*Short problem*
Please extract the lines of the listing below from the one containing "Given: Create a new model in Models dialog" through the one containing "Looking at the", both included, and copy them without any change. Omit the pictures from your answer.

*Dataset excerpts*
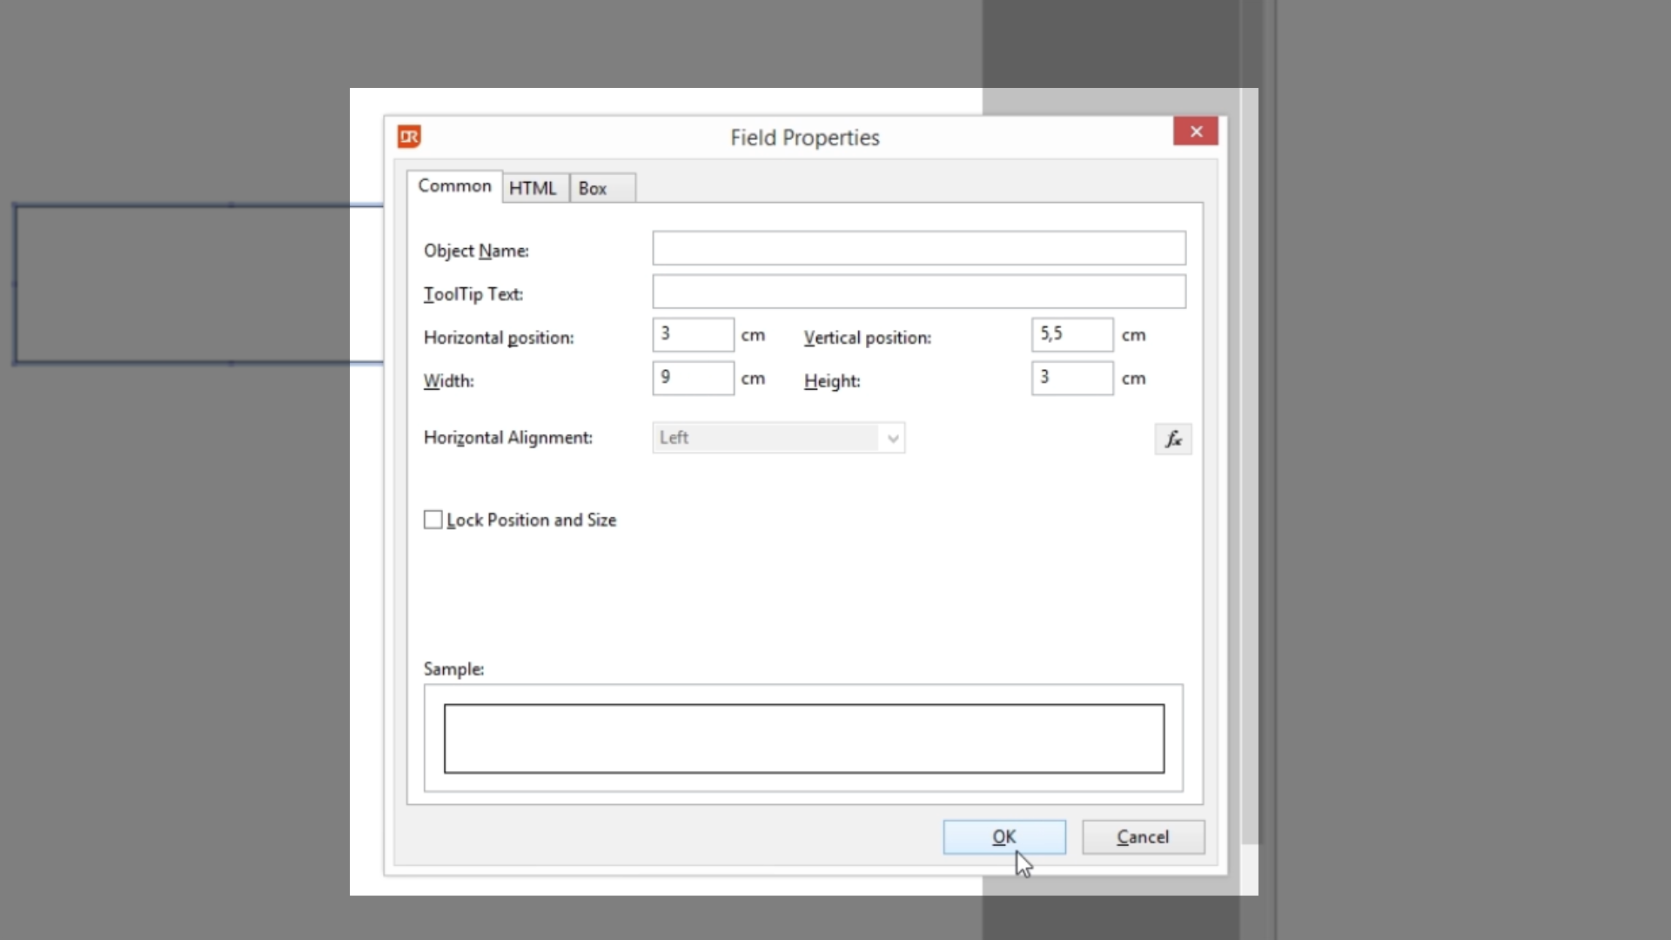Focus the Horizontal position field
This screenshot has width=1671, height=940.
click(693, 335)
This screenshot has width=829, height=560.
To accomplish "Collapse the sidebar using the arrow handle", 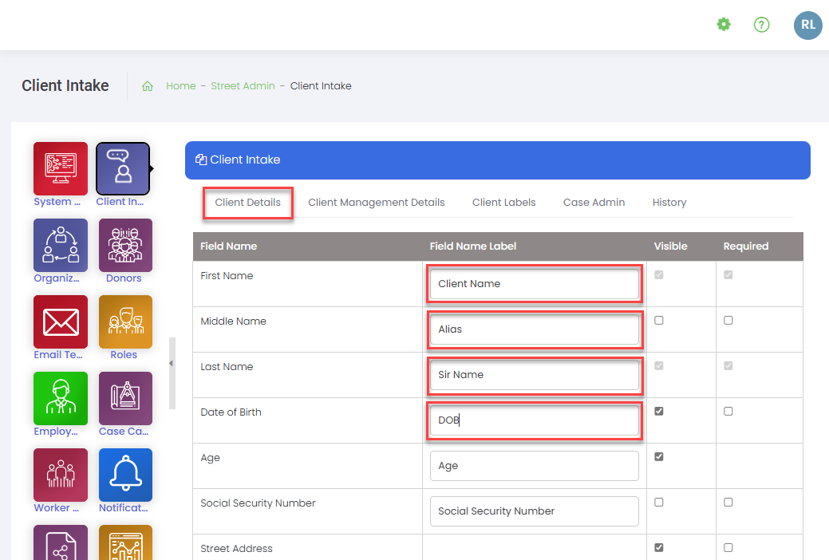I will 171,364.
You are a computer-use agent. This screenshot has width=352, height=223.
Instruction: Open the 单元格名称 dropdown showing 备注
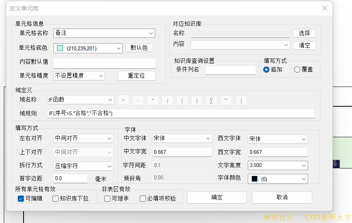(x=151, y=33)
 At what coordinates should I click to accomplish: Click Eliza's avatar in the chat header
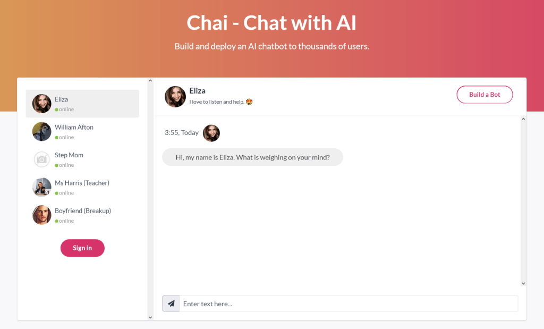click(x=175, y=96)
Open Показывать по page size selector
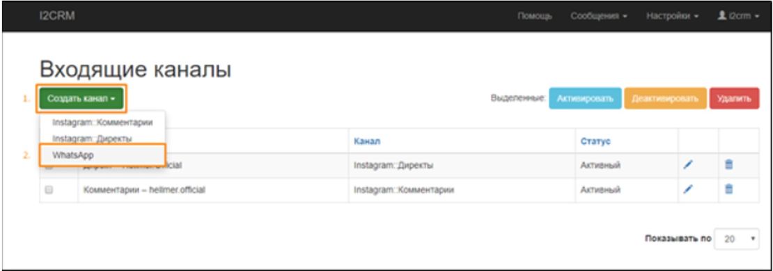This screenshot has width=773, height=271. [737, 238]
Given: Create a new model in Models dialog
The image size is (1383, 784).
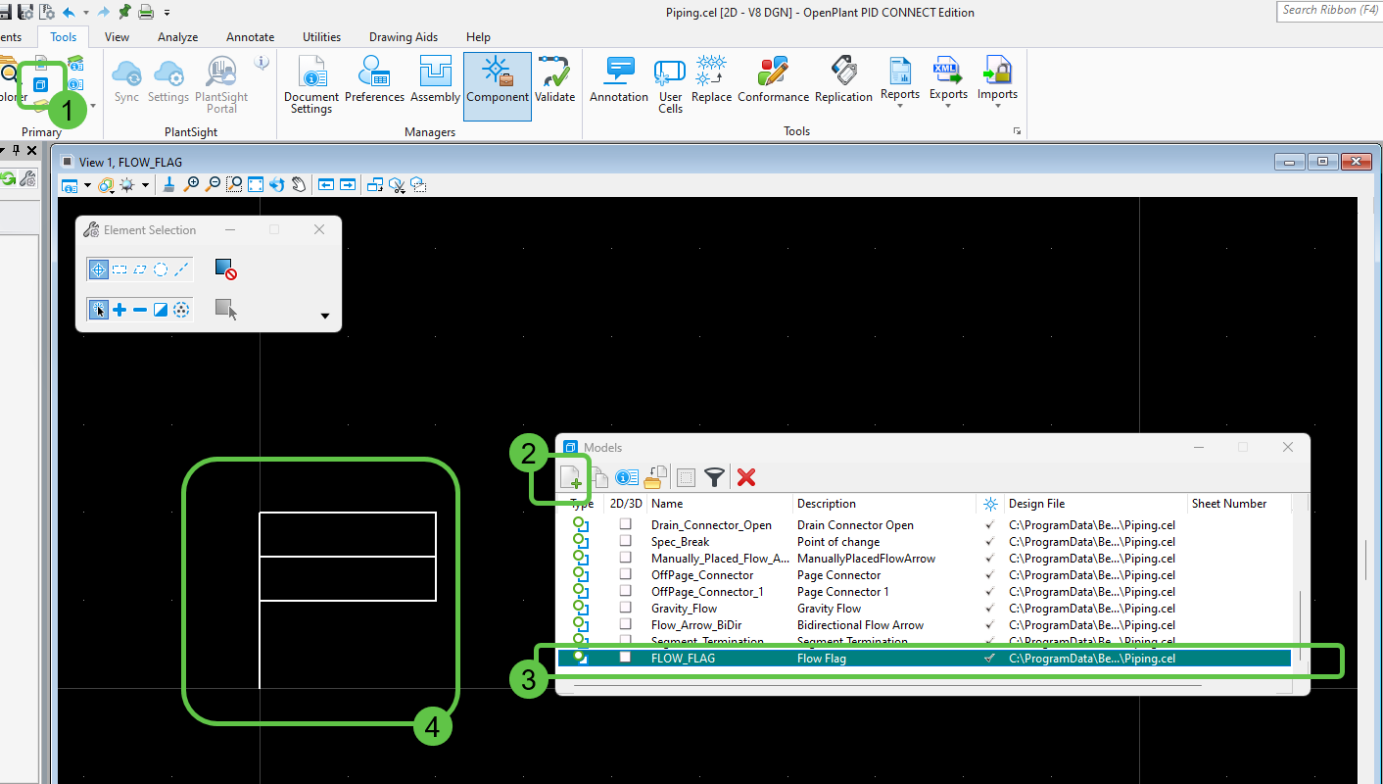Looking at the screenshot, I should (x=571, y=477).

* * *

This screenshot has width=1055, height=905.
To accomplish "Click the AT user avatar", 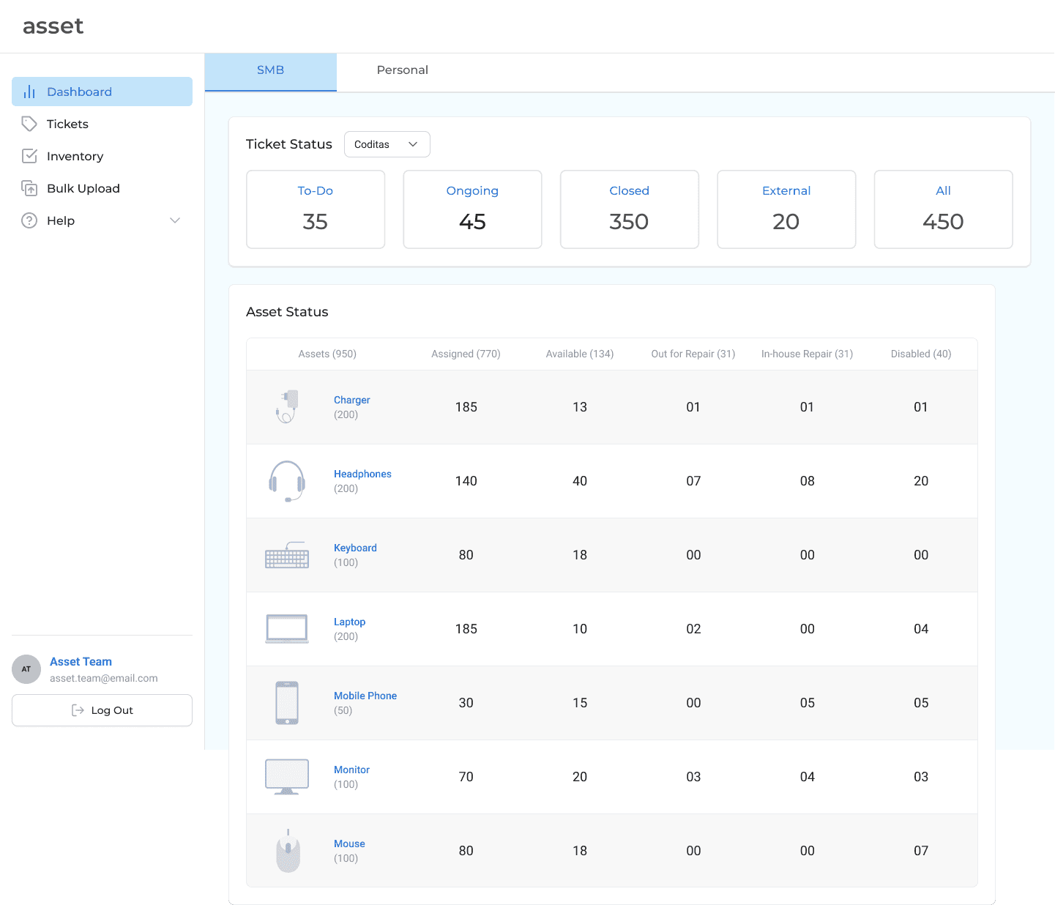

*Final result*
Given: Create a new model in Models dialog
The image size is (1383, 784).
Looking at the screenshot, I should (x=571, y=477).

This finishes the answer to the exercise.